Stevemad · 05/05/2023 00:42

So, I need advice. I’m a 41 year old man, I’ve been with my partner 10 months, she’s 39. We are very much in love and get on brilliantly, we are hoping to move in together soon. She keeps dropping hints about having a baby, I have 2 teenagers and she has 1. The hints are becoming more frequent and she’s started commenting on how cute babies are when we see them. I’m all for it, I’d love to start a family with her, but she quickly follows it up with some kind of “only joking” line. I’m not convinced she is joking. How best to approach this, especially me being someone who isn’t great talking about their feelings and not great and at starting serious discussions, I feel uncomfortable initiating them. She’s also been telling me about her dream engagement ring and has started looking in shop windows when we are out and about. Also something I’d love to do is propose, but not sure she’s ready to be proposed too. And advice would be great please.

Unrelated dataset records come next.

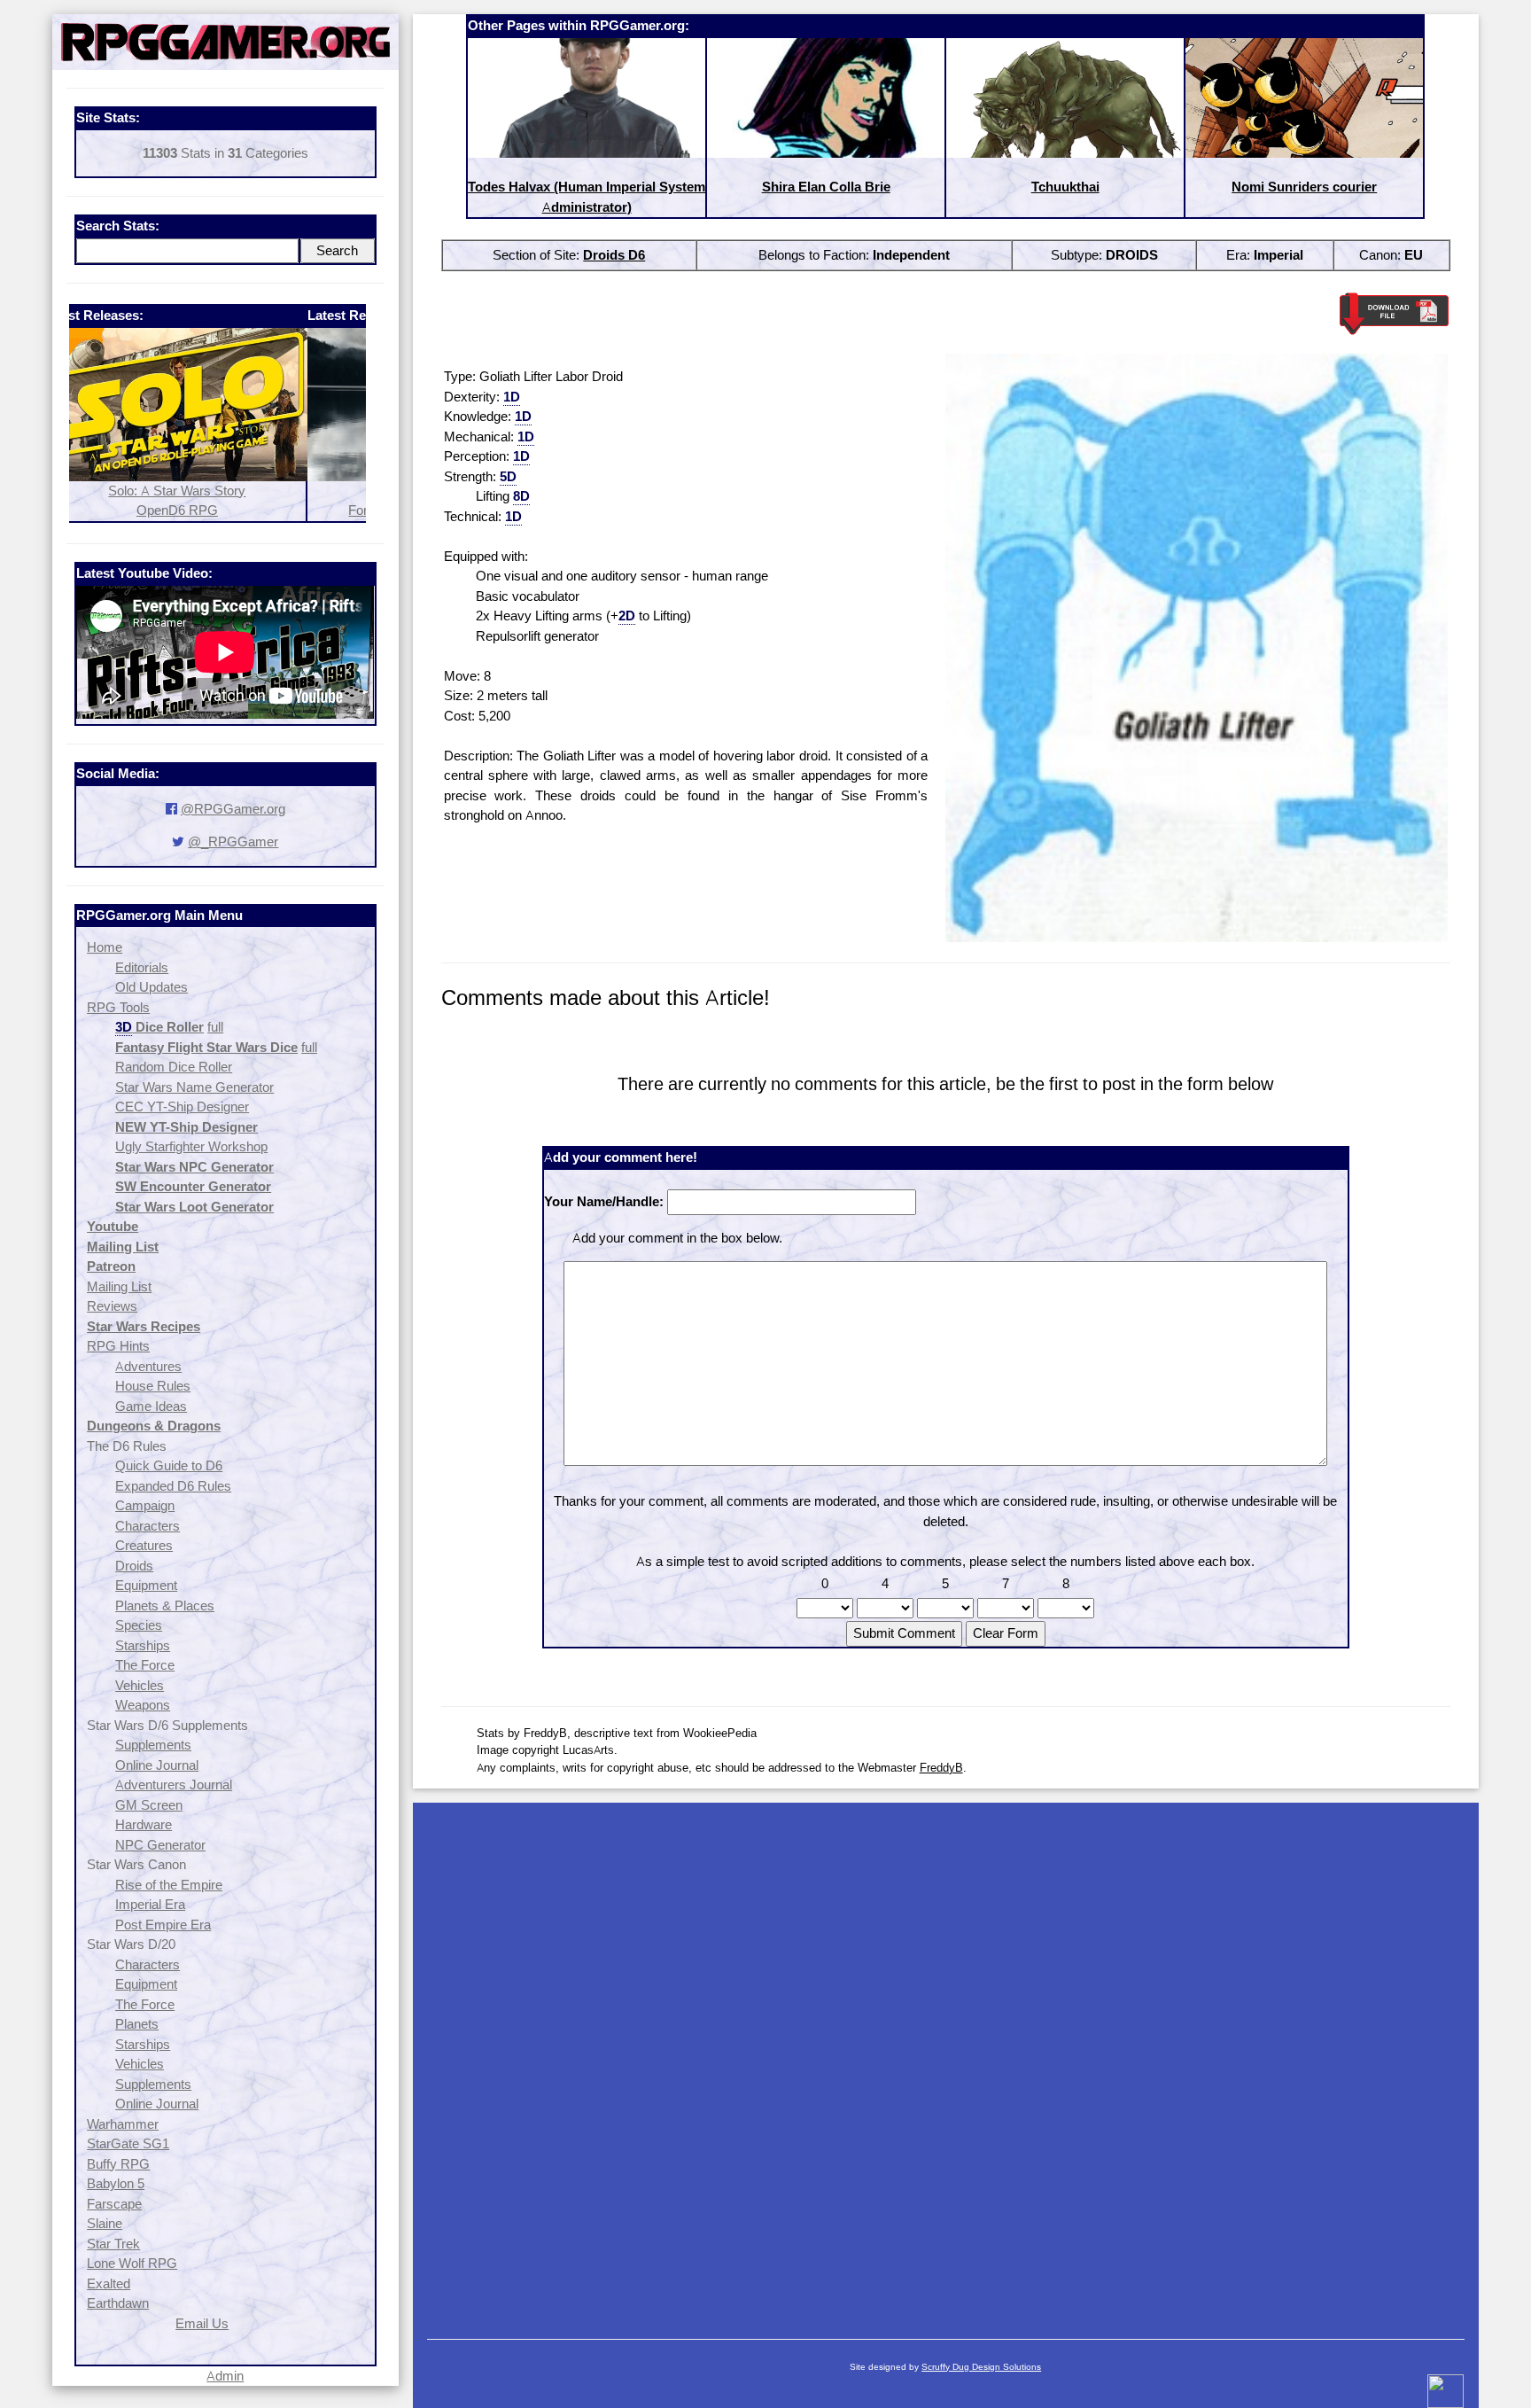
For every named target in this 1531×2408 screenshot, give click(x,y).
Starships (142, 1645)
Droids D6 (614, 254)
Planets (137, 2023)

Thank you all in advance

OP posts:
MidsummerNightsDream · 05/05/2023 01:01

Don’t allow her hints to rush you into things before you’re ready for them. One step at a time and the first step would be to slowly adjust to you all living together as a family before you even begin to consider bringing another new family member in (a new baby). In fact, I actually think that you should communicate this. As much as you’d love to one day marry and have a child with her, this will happen in its own good time.

You should be putting your 3 existing children above all else at this stage. Once everyone’s settled into a blended family life, it’ll eventually feel right to bring in a new baby.

You're very patient with the engagement ring hints. I would maybe say something like ‘I know, you’ve told me before. I know what style you like’ and then redirect her to the men’s watch section and start talking about which one you’d like to own one day.

Good luck.

Aquamarine1029 · 05/05/2023 01:05

Your relationship is already in big trouble if you refuse to communicate. Just start a conversation about the future and work these issues out. Don't say you "can't", you absolutely can. You're an adult, have an adult relationship.

gotmychristmasmiracle · 05/05/2023 15:06

I would go with the fact that she's ready for it all, just dont let too much time pass, life is short! Good luck

MrLbz · 05/05/2023 15:09

Whoah there my man, take some time here.

Don't do anything until you have been together for another year.

Don't get married until you have been living as a blended family successfully for a year.

Don't have a baby until you are married.

Nugg · 05/05/2023 15:13

May be way off the mark but I would say she's testing for your reaction.

Bit of a silly game but plenty do it. I absolutely agree with PP re living together and marriage first!

xfan · 05/05/2023 15:35

Her fertilility including yours could very well already be compromised considering your ages, so that's something to take into account while piping about another child in the mix.

Watchkeys · 05/05/2023 16:03

me being someone who isn’t great talking about their feelings and not great and at starting serious discussions, I feel uncomfortable initiating them

Sort out your relationship before you consider having children. You can't raise psychologically healthy children if you're not comfortable talking about things that matter.